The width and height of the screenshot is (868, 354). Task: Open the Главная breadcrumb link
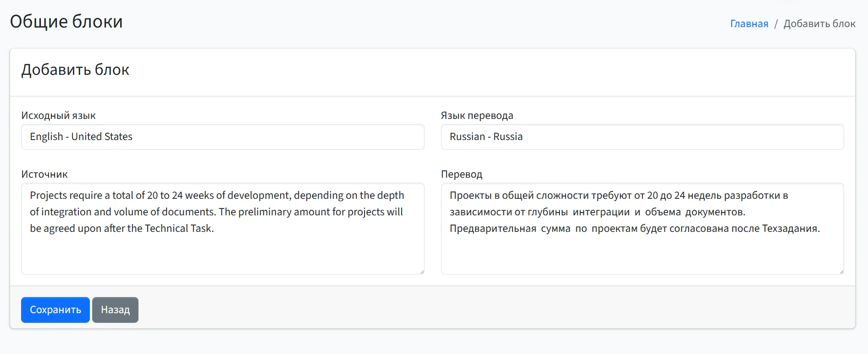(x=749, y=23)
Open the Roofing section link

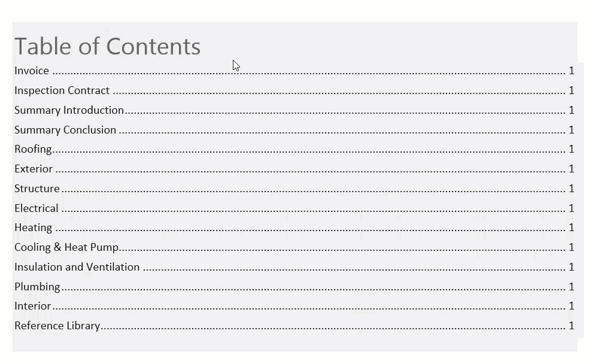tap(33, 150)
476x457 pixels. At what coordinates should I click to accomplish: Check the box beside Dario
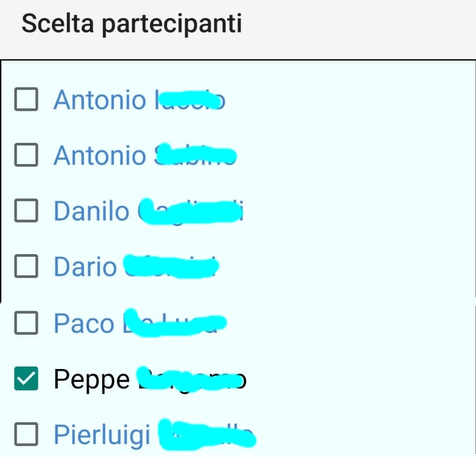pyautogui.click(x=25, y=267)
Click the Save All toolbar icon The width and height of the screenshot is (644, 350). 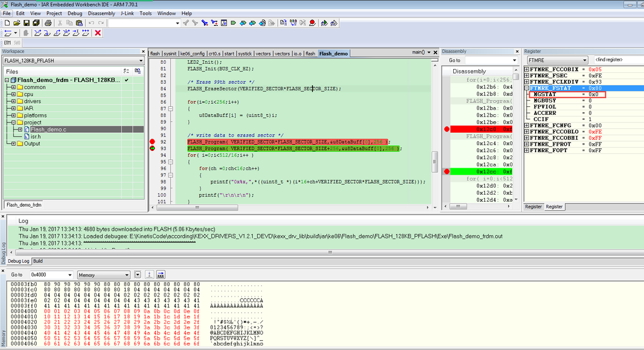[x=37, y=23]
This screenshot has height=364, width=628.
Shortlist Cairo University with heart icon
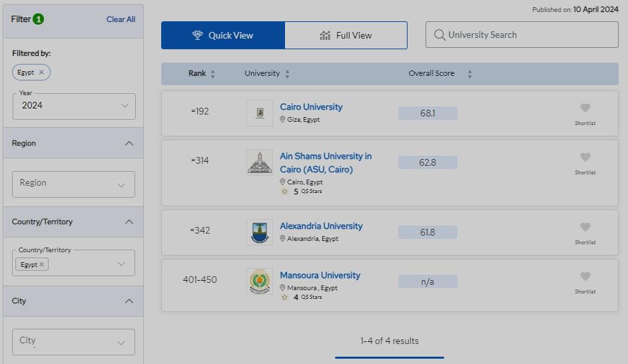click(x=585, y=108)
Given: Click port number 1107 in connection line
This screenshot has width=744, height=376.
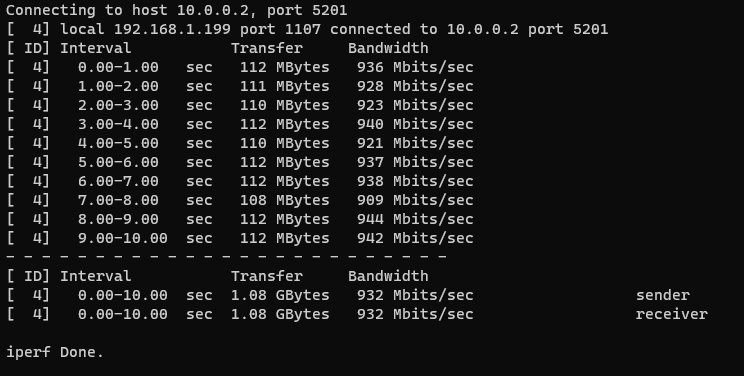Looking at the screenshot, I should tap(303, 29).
______________________________
INSTRUCTIONS TO FOLLOW: Reproduce nothing but the lines running from the line with "Shortlist Cairo University with heart icon" through the end of the records, keeping both end lines and dropping the pictures.

EXPECTED OUTPUT:
Shortlist Cairo University with heart icon
click(x=585, y=108)
Given: Click port number 1107 in connection line
This screenshot has width=744, height=376.
Looking at the screenshot, I should tap(303, 29).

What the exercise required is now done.